Come più volte ricordato l’Agenzia delle Entrate ha da poco sottolineato che la dichiarazione di non possesso della TV va fatta ogni anno se non si vuole pagare ingiustamente il Canone TV. Non solo; ma anche se i termini scadono il 31 gennaio, ci ha educatamente consigliato di anticipare i tempi entro il 20 dicembre se non si vuol correre il rischio di dover pagare la prima rata e poi dover inoltrare domanda di rimborso.

Abuso dichiarazione non possesso tv

A qualcuno tutto questo non va proprio giù; come ad esempio a Massimiliano Dona, Presidente dell’Unione Nazionale Consumatori, il quale afferma:

E’ evidente che ci troviamo di fronte ad una regola assurda, ad un vero e proprio abuso nei confronti dei contribuenti.

Non è possibile che chi non ha la tv sia costretto per tutta la vita a presentare ogni anno una dichiarazione di non detenzione.

Si tratta di una sopraffazione bella e buona.

Per questo avevamo chiesto che in questa legge di Bilancio si modificasse il contenuto delle precedente legge di Stabilità, laddove si prevede che la dichiarazione di non detenzione ha validità solo per l’anno in cui è presentata.

Richiesta che ribadiamo.
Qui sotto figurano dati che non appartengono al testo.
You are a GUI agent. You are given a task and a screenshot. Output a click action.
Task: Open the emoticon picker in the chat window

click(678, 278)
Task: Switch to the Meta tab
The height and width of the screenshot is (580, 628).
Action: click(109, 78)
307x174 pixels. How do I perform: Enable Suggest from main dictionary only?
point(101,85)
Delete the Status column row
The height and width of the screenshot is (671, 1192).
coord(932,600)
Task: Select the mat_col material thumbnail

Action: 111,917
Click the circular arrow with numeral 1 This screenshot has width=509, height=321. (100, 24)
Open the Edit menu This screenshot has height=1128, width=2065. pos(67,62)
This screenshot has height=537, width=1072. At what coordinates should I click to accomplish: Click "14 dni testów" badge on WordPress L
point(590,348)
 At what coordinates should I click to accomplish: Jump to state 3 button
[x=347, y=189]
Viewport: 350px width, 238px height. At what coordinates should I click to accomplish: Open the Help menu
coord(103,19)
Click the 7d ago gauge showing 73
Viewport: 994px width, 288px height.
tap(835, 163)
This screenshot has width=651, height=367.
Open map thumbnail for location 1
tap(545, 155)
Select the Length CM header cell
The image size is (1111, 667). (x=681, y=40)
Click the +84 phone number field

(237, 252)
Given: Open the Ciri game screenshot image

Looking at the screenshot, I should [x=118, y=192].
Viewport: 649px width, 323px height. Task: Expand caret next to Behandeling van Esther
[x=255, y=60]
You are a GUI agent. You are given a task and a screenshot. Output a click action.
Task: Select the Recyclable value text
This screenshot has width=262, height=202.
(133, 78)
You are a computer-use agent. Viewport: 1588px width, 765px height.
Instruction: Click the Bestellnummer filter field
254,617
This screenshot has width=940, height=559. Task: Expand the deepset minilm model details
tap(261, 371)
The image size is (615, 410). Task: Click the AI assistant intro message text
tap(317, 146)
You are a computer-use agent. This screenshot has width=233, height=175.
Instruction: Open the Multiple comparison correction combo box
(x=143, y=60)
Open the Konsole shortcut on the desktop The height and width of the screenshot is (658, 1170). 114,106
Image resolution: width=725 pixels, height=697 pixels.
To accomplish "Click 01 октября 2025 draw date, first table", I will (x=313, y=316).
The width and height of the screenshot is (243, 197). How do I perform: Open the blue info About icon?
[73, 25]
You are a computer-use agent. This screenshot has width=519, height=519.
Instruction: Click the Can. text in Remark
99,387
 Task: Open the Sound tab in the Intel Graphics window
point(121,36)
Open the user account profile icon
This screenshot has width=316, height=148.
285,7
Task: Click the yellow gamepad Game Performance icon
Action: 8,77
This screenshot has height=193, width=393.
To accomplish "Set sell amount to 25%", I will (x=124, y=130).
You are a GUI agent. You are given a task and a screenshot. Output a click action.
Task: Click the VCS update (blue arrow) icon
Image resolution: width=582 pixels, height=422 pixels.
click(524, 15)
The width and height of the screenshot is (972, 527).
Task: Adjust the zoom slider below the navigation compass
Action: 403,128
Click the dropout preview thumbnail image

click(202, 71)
Se poi, oltre ad inviare una dichiarazione perpetua, con relative spese, si è pure costretti a presentare la domanda di rimborso, ci troviamo di fronte ad una vera e propria persecuzione.

Purtroppo però l’articolo  1 comma 153 della legge n. 208/2015 sancisce che la presunzione di possesso dell’apparecchio televisivo si può superare compilando ed inviando una dichiarazione all’Agenzia delle Entrate, ma che la stessa ha la durata di  un anno; o per meglio dire vale per l’anno in cui è stata compilata.